Ce score est d’autant plus notable que l’AfD a été très critiquée juste avant le scrutin suite à un récent attentat antisémite et xénophobe ayant fait deux morts à Halle, dans l’Etat régional voisin de Saxe-Anhalt, et commis par un sympathisant néonazi.

Björn Höcke lui-même s’est vu accuser d’avoir préparé le terrain idéologique pour l’auteur des faits par ses déclarations contre la culture allemande de repentance pour les crimes nazis.

Il a par exemple qualifié le Mémorial de la Shoah à Berlin de « monument de la honte ».

Björn Höcke s’est félicité de voir que son électorat n’ait pas cédé « aux campagnes de diffamation ». La présidente du SPD par intérim, Malu Dreyer, s’est dite « choquée » qu’un tenant de la droite la plus ultra obtienne pareil succès.

L’Est de l’Allemagne confirme avec la Thuringe son statut de bastion du parti. En septembre déjà, l’AfD y avait dépassé à l’Est la barre des 20% dans deux scrutins, en Saxe et dans le Brandebourg. Elle est plus faible dans l’ouest du pays et est créditée au plan national d’environ 15 % des suffrages.

En Thuringe, c’est un autre parti classé aux extrêmes du paysage politique qui l’a emporté, celui de la gauche radicale, héritière du parti communiste est-allemand.

Son porte-drapeau, l’actuel chef du gouvernement régional Bodo Ramelow, est arrivé en tête avec 31 %, un score en progression, 30 ans tout juste après la chute d Mur de Berlin.

Cet ancien syndicaliste a toutefois bâti son succès sur une politique très pragmatique, où il n’hésite pas à privilégier des thématiques chères aux conservateurs comme la sécurité, plus que sur les slogans de son parti à Berlin dont il s’est distancé.
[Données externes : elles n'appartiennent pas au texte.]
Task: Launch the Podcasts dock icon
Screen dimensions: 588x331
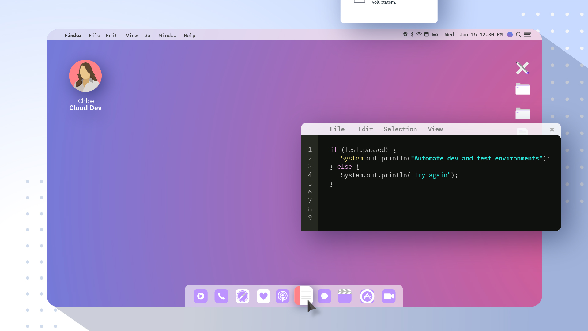Action: click(282, 296)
Il lui sera difficile toutefois de se maintenir au pouvoir car ses deux partenaires actuels de coalition, les sociaux-démocrates du SPD et les écologistes, n’obtiennent respectivement que 8,2% et 5,1%. Ils ne sont plus en mesure de lui fournir une majorité.

Et dans le même temps, le parti conservateur refuse de gouverner tant avec la gauche radicale qu’avec l’extrême droite. Ce qui pourrait bloquer toute formation de coalition majoritaire.

Pour la CDU et les sociaux-démocrates, partis traditionnels de gouvernement ayant dominé la vie politique d’après-guerre, ce scrutin constitue une énième déconvenue de nature à fragiliser un peu plus le gouvernement fédéral d’Angela Merkel.

Ces deux formations sont partenaires de coalition mais affichent de plus en plus leur désaccord, comme tout récemment sur la Syrie et la Turquie.

Ce repli est un désastre pour le SPD en particulier, qui lutte pour sa survie au plan national et qui doit en décembre décider du cap qu’il choisit, en même temps que de son futur président: rester ou pas dans la coalition. Les tenants d’une sortie pourraient s’en trouver renforcés.